Stored items from a collection:
===============

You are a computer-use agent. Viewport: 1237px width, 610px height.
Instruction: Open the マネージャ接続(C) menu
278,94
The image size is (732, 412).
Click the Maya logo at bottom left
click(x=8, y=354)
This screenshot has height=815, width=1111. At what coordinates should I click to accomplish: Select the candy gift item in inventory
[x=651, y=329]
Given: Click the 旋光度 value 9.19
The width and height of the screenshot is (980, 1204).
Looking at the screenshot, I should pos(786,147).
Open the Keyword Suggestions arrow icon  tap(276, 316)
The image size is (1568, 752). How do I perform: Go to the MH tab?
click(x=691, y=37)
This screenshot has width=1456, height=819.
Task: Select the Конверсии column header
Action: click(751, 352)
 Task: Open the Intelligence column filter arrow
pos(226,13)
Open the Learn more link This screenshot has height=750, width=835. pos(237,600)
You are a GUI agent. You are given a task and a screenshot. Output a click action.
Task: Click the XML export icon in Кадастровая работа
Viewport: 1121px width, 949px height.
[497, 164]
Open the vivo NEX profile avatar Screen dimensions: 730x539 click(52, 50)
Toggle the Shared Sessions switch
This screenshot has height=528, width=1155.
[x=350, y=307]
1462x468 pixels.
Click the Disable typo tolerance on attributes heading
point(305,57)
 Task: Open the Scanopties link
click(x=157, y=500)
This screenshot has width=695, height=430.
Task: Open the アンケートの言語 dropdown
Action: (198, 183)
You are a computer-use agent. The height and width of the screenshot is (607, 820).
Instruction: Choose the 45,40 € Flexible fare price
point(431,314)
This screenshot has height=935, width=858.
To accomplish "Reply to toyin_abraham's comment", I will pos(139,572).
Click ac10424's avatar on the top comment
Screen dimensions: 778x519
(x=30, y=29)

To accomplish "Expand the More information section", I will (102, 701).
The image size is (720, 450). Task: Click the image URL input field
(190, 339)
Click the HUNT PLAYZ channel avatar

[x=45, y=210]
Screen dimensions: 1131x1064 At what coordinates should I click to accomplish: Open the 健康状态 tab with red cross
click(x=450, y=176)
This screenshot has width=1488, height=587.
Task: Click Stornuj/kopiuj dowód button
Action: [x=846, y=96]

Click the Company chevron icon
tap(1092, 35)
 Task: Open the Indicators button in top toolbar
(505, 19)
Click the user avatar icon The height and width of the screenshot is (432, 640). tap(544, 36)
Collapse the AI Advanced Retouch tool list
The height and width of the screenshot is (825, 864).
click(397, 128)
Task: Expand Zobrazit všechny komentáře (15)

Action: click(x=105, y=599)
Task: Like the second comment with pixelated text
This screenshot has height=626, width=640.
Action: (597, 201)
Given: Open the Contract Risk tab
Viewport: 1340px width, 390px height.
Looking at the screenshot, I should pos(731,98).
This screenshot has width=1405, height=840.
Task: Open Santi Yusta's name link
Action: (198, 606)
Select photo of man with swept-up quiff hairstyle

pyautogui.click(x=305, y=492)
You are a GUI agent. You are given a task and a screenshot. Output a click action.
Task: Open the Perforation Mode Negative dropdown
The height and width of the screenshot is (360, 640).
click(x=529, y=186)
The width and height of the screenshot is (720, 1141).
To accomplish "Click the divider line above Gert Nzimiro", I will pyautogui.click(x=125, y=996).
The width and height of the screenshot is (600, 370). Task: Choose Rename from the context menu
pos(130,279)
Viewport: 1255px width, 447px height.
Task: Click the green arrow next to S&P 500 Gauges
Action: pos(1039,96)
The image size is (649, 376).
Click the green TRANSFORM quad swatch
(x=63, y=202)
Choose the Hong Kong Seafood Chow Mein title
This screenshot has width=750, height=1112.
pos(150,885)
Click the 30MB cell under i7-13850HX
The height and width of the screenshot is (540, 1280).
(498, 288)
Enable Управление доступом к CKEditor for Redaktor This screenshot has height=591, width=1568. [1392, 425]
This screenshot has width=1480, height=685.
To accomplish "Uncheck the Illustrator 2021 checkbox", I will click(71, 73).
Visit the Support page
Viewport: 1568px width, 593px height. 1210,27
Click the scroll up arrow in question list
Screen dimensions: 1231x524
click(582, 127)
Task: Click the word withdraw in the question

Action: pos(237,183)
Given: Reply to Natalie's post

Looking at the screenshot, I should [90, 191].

===============

■ To do
Which lines above hold the string "list"? Show each of them.

■ Response below
Collapse the AI Advanced Retouch tool list
Click the scroll up arrow in question list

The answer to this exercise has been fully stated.